Pumpkin + Gruetli Risotto
Baked in a pumpkin!
american cheese purveyors
CHARLESTON, SOUTH CAROLINA
Pumpkin + Gruetli Risotto
Baked in a pumpkin!
Recipe written by Sydney Willcox. Check out Sydney’s YouTube Channel or Instagram page for more recipes!
Serves 8 - 10
1 medium cheese or sugar pumpkin
1-2 tbsp olive oil
Kosher salt and freshly ground black pepper
2 quarts vegetable or chicken stock
3 tbsp butter
2 onions, diced
1 small squash or pumpkin, peeled, seeded and shredded on box grater (about 3 cups)
1 head garlic, cloves peeled and minced
Handful sage, thyme, or rosemary leaves, chopped
Pinch of chili flakes, cinnamon, nutmeg, allspice, ground ginger, and/or clove
3 cups risotto rice (arborio, carnaroli, or vialone nero)
1 cup dry white wine
1 cup frozen peas (optional)
2 oz Parmesan or Hardware cheese freshly grated
6 oz Gruetli cheese, freshly grated
¼ cup panko breadcrumbs
To Prepare the Pumpkin
Adjust the oven rack to the center position and preheat the oven to 350 degrees F. Line a rimmed baking sheet with parchment paper.
Use a sharp knife to carefully cut off the top of the pumpkin in a circle around the stem ( like a jack o lantern). Using a spoon, gently scrape the seeds and membrane from the interior of the pumpkin until the cavity is clean (save the seeds for roasting). Clean the seeds off the top of the pumpkin.
Place the pumpkin on the prepared baking sheet and oil and season the cavity of the pumpkin and the pumpkin top. Place the pumpkin top back on the pumpkin and transfer to the oven. Roast until the interior flesh is just tender enough to be easily pricked with a fork, about 25 - 35 minutes. Be sure not to overcook the pumpkin, or it will lose its shape when stuffed.
To Make The Risotto and Stuff the Pumpkin
Place stock in a pot and bring to a boil, then turn off heat.
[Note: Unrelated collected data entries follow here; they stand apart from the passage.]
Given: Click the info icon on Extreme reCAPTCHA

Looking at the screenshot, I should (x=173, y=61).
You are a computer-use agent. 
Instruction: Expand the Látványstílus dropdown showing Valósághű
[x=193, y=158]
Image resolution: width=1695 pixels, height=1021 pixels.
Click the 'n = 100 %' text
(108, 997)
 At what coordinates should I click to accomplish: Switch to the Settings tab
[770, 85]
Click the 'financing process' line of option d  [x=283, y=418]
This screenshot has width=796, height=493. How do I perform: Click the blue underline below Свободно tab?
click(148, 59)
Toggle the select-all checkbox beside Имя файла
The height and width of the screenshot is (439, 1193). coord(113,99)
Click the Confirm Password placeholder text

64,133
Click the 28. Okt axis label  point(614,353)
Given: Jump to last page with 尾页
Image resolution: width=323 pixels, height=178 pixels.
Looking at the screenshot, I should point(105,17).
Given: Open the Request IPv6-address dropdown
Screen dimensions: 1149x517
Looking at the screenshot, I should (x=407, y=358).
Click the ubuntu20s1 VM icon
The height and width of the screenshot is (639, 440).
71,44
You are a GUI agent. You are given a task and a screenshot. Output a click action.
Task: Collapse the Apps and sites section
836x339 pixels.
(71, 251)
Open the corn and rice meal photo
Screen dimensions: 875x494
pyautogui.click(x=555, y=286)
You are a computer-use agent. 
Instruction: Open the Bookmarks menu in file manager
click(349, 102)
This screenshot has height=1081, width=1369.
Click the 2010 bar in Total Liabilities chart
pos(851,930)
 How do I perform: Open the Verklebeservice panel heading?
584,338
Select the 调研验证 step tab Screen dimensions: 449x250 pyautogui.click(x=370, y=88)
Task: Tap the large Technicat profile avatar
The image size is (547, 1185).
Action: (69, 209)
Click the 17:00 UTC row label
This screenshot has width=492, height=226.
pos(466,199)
In a large, heavy bottomed pot or Dutch oven, melt 2 tbsp butter over medium heat. Add the onion and cook until translucent and softened, about 4 minutes. Add the shredded pumpkin and cook to release juices, about 6 minutes. Add the garlic and continue to cook, stirring occasionally, until aromatic, about 1-2 minutes. Add the herbs and spices and cook until aromatic, about 1-2 minutes.
Add the rice and season again; stir to coat in butter and vegetables and cook until toasted, about 4 minutes. Add the wine and cook until liquid has evaporated, about 4 minutes.
Add one ladle of the hot stock (about ½ cup) and stir until the liquid has been absorbed into the rice (when you stir the bottom of the pan, no liquid should run through the gap in between the rice). Once it has been absorbed, add another ladle of hot stock; continue this process for about 25-35 minutes (begin tasting the risotto after 25 minutes to determine when the rice is cooked through- the grain should be tender with a delicate bite. If you run out of stock, you can use water.
Once the rice is al dente, turn off the heat and stir in the peas (if using). Combine the cheese and add all but one handful; set remaining cheese aside. Taste and adjust seasoning. Combine remaining cheese with panko breadcrumbs.
Carefully scoop the risotto into the roasted pumpkin; top with the cheese and breadcrumb mixture. Return to the oven and cook until the cheese is hot and bubbly, about 10 minutes. Place the pumpkin top back on the pumpkin and serve.